Nouvelle protéine transmembranaire pro-apoptotique ciblant le réseau mitochondrial – MITOMORT
Le génome humain possède deux cytidines désaminases APOBEC3A (A3A) et APOBEC3B (A3B) capables de muter l’ADN nucléaire. Notre laboratoire a mis en évidence que A3A était un mutagène de l’ADN plus puissant que A3B. En effet, A3A est la seule cytidine désaminase à pouvoir induire des cassures de l’ADN double brin. Ainsi, cette enzyme est actuellement reconnue comme étant un mutagène, au même titre que les ultraviolets, l’afatoxine ou les benzopyrènes présents dans la fumée de cigarette.
Nous avons montré que ce trait était présent chez les grands mammifères, mais absent chez la souris, modèle hors pair en biologie moderne. Cette enzyme est d’une puissance telle qu’elle peut effacer l’empreinte génétique de la cellule, générée par un nombre très élevé de mutations, la conduisant ainsi inévitablement vers sa mort.
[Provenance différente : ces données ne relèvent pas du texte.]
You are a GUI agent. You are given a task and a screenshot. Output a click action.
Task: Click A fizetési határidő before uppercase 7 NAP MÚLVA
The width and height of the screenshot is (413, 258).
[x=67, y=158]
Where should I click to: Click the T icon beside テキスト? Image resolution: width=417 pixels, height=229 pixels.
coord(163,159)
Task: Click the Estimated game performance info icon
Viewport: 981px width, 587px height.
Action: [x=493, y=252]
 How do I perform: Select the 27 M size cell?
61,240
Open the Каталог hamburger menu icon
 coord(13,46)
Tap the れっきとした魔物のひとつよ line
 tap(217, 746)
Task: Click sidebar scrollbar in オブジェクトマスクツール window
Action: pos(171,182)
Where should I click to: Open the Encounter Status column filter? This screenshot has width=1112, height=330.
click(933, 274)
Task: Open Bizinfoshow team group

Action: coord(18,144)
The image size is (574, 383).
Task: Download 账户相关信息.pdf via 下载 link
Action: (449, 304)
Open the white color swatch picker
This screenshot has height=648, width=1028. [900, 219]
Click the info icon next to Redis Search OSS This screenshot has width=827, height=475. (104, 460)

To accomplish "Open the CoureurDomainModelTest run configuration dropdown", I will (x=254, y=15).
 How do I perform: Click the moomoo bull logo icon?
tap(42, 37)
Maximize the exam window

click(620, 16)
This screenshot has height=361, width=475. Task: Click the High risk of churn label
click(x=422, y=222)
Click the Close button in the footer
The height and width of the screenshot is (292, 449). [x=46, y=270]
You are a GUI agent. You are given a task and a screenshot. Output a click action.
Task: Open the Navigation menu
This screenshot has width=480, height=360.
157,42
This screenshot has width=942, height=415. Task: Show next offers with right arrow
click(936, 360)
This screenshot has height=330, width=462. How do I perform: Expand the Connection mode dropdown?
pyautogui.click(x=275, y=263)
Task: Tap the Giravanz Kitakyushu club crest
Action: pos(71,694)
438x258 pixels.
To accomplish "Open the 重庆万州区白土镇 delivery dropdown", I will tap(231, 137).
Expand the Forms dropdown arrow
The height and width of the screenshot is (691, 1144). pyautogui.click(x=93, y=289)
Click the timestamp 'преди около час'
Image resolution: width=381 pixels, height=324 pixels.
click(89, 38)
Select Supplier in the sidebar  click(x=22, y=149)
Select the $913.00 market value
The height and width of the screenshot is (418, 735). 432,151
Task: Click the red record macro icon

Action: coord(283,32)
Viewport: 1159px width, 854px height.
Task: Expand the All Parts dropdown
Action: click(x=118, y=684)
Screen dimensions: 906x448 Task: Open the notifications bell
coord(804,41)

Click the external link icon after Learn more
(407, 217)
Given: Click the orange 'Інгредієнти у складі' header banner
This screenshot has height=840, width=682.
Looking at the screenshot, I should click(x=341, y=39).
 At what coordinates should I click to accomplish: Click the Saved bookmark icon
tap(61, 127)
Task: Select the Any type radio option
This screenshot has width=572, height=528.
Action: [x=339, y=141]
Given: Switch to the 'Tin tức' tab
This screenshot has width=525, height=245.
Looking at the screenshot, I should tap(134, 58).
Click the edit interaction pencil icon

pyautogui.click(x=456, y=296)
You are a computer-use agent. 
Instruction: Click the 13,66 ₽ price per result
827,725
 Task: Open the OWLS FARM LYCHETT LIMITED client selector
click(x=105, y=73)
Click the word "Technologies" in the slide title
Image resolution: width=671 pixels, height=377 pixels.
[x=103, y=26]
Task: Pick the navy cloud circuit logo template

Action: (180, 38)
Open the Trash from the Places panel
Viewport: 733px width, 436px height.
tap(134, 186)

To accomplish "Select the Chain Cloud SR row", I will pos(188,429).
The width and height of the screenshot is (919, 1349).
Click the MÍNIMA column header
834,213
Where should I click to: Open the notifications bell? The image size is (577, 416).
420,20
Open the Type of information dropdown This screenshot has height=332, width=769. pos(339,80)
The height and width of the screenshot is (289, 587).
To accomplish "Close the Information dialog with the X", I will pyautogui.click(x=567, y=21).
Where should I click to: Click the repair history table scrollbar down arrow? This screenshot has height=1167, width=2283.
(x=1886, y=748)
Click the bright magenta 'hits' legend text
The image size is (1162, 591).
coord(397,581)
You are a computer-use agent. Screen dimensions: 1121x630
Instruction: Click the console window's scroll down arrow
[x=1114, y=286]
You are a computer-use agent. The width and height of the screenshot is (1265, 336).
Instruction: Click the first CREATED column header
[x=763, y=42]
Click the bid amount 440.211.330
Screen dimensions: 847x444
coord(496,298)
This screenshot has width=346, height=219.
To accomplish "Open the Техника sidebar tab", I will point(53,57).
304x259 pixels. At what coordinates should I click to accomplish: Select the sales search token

De récents travaux réalisés dans notre laboratoire ont montré que chez les primates supérieurs, il existait une petite phase ouverte de lecture chevauchant A3A et pouvant générer deux protéines respectivement de 10.5 kDa et 8.6 KDa (A3Ap3 et A3Ap4). Les deux AUG d’initiation de A3A sont considérés comme «adéquates» selon la séquence de Kozak, en revanche, les AUG d’initiation de A3Ap3 et A3Ap4 possèdent tous deux de bons AUG. Ces deux protéines différentes par leur région N-terminale, peuvent toutes deux cibler le réseau mitochondrial.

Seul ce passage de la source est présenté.